Required action
Only lines holding the word "screenshot" are wanted from the records; copy all of them.

[[ Data excerpts open ]]

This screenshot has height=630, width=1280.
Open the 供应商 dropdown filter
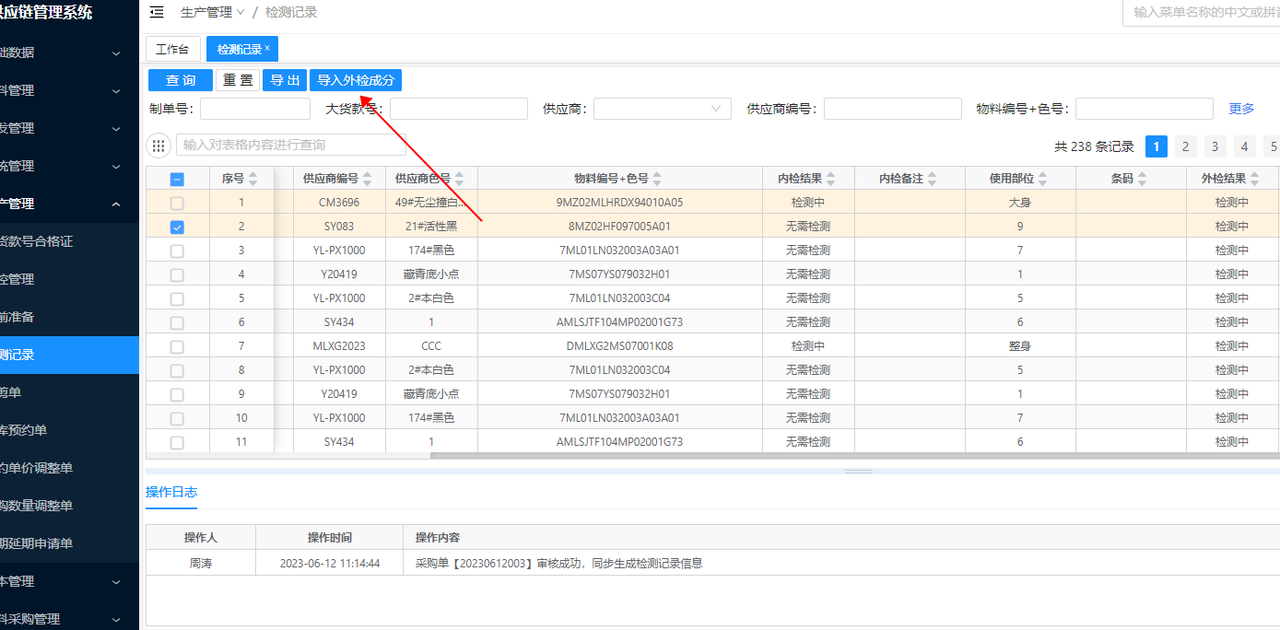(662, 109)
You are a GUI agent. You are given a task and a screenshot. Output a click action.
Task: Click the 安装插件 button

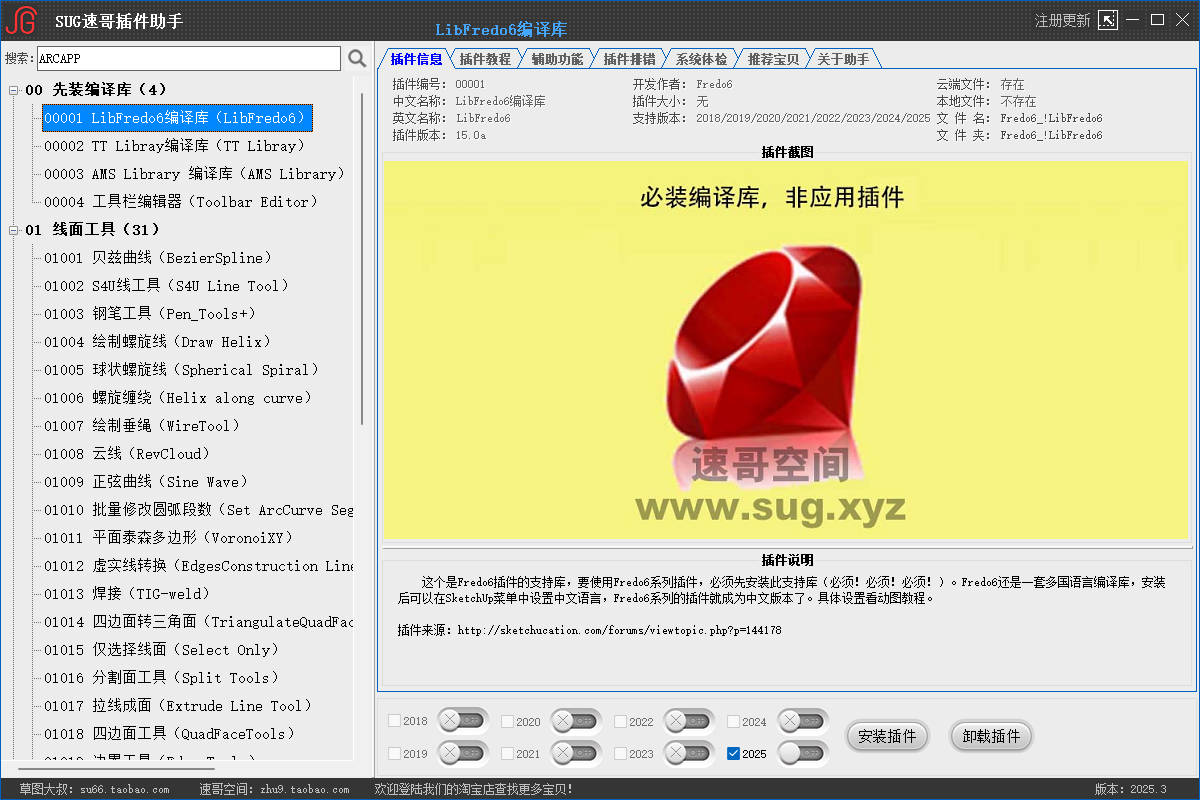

[[ Data excerpts closed ]]

The completed task
This screenshot has height=630, width=1280.
You are a GUI agent. You are given a task and a screenshot. Output a click action.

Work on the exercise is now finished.